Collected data
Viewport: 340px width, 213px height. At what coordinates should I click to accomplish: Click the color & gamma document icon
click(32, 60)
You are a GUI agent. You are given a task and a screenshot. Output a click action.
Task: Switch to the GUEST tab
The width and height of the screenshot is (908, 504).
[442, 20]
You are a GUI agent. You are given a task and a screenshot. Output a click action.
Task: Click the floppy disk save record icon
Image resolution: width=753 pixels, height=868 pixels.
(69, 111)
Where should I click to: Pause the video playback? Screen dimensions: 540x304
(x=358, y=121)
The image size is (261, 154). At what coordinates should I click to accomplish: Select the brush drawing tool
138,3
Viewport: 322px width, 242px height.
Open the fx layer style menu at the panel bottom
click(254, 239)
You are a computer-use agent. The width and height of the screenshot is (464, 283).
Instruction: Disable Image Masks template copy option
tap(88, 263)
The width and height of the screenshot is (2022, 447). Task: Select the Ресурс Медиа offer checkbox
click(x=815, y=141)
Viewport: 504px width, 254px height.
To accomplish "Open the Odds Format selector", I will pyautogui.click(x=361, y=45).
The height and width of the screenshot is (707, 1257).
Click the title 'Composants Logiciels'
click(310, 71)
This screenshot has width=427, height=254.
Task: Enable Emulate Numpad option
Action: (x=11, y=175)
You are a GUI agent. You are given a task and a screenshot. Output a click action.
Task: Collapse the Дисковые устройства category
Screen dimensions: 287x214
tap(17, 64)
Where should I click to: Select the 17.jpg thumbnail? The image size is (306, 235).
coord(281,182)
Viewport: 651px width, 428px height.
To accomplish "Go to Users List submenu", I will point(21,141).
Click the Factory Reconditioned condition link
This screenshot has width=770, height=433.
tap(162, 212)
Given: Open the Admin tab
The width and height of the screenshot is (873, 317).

WHAT THE TASK ASKS
Only exact copies of the lines from the one containing "Viewport: 651px width, 428px height." to the end of the records belong in the answer.

ANSWER SPACE
Viewport: 651px width, 428px height.
To accomplish "Go to Users List submenu", I will point(21,141).
Click the Factory Reconditioned condition link
This screenshot has width=770, height=433.
tap(162, 212)
Given: Open the Admin tab
The width and height of the screenshot is (873, 317).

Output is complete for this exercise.